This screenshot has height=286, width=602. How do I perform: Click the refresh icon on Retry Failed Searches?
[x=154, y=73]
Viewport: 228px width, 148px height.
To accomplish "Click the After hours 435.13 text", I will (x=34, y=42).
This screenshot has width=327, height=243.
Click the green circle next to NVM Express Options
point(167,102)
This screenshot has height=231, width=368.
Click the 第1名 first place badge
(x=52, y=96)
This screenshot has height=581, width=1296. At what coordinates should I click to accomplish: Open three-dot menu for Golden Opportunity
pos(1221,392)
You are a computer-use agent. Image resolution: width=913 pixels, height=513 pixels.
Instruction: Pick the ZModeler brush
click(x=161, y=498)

+ + + + +

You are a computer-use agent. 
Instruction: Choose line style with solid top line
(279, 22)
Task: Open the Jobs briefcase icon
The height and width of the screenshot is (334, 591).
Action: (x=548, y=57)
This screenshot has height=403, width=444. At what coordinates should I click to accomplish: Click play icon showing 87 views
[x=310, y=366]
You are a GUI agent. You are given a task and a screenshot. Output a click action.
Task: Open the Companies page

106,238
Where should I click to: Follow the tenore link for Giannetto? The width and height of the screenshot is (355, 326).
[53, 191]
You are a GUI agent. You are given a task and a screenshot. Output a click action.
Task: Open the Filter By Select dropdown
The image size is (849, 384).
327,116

+ + + + +

▶ **GIVEN REQUEST**:
Reproduce the items from the line containing "This screenshot has height=286, width=602." through the line containing "(x=52, y=96)", inclusive, with "green" changed to "blue" and nothing else altered.

▶ **EXERCISE OUTPUT**:
This screenshot has height=286, width=602. How do I perform: Click the refresh icon on Retry Failed Searches?
[x=154, y=73]
Viewport: 228px width, 148px height.
To accomplish "Click the After hours 435.13 text", I will (x=34, y=42).
This screenshot has width=327, height=243.
Click the blue circle next to NVM Express Options
point(167,102)
This screenshot has height=231, width=368.
Click the 第1名 first place badge
(x=52, y=96)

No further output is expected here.